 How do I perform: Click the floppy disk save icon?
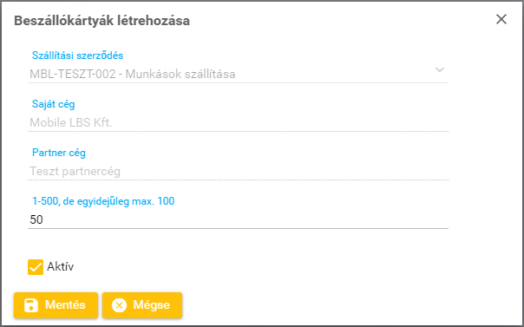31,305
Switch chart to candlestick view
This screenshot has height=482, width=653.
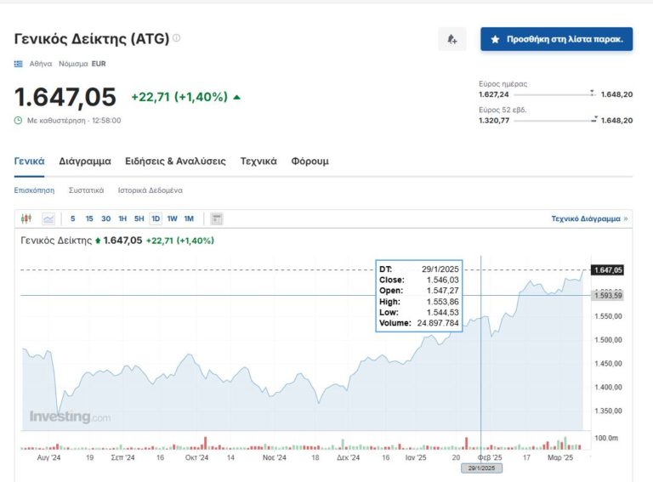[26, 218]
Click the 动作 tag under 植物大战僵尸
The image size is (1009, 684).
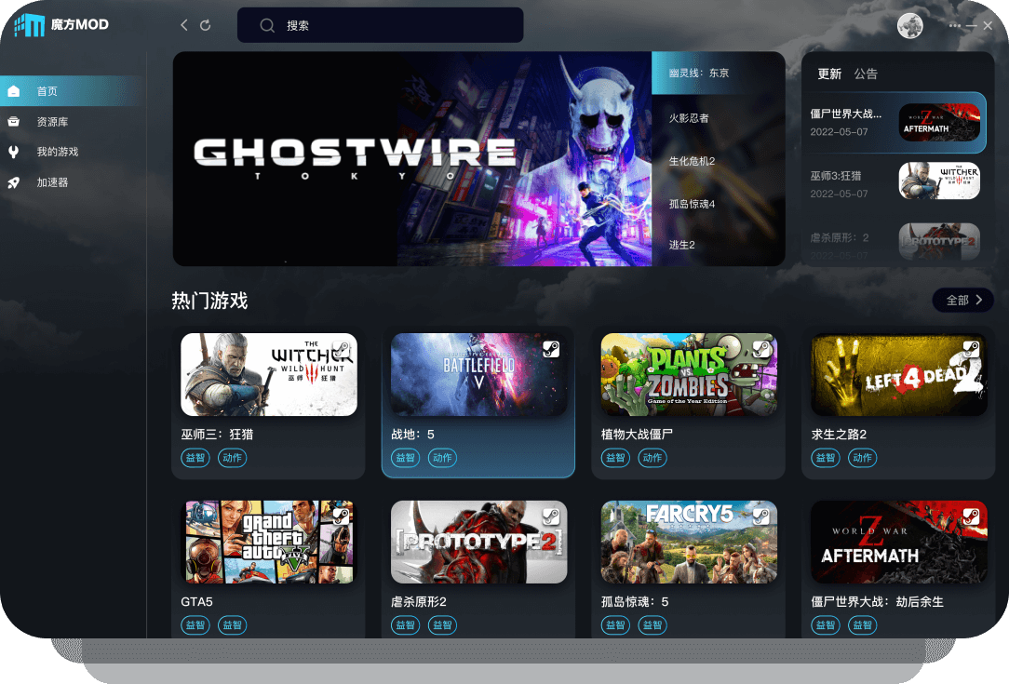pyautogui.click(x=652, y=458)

--

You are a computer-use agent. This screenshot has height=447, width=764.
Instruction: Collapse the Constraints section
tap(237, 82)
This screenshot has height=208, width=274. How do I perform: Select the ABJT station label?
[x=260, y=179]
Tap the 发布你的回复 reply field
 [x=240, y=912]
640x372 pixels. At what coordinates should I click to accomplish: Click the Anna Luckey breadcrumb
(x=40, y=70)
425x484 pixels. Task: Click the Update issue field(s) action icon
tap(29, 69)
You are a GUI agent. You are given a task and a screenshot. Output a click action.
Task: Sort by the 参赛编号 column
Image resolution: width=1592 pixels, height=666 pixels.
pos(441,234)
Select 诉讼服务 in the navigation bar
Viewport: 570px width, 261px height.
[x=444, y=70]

...

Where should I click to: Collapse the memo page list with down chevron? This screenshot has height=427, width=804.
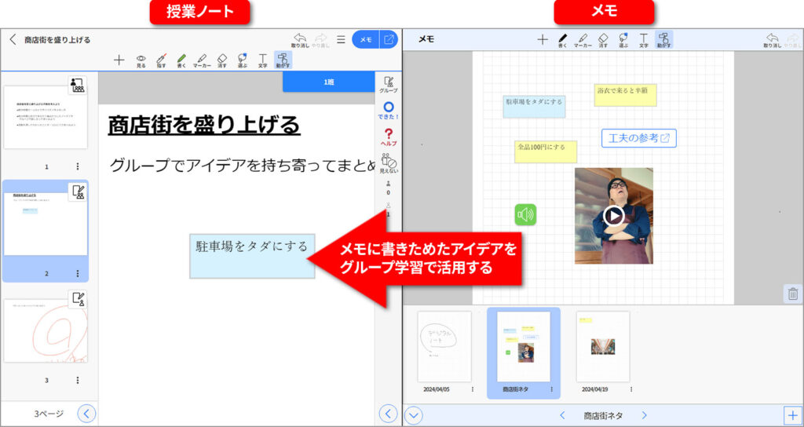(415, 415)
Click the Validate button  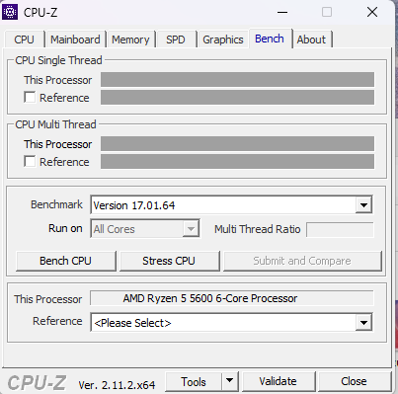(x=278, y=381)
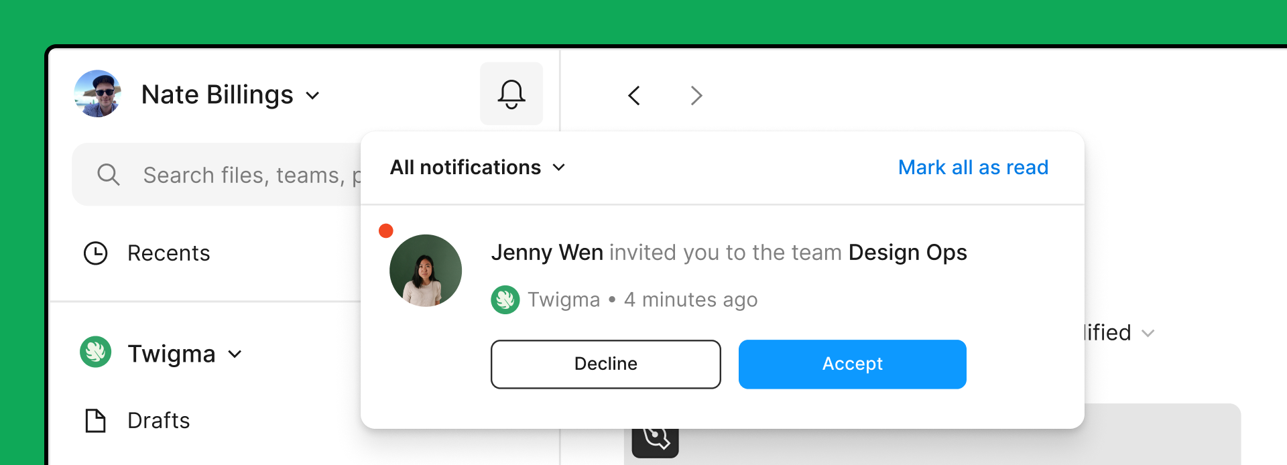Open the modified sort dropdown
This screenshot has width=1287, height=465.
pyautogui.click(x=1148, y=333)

_DIRECTIONS FOR THIS TASK_
Find and copy each line above holding "agent".

_PROBLEM SOLUTION_
You are a computer-use agent. This screenshot has height=447, width=764.
You are a GUI agent. You are given a task and a screenshot. Output a click action.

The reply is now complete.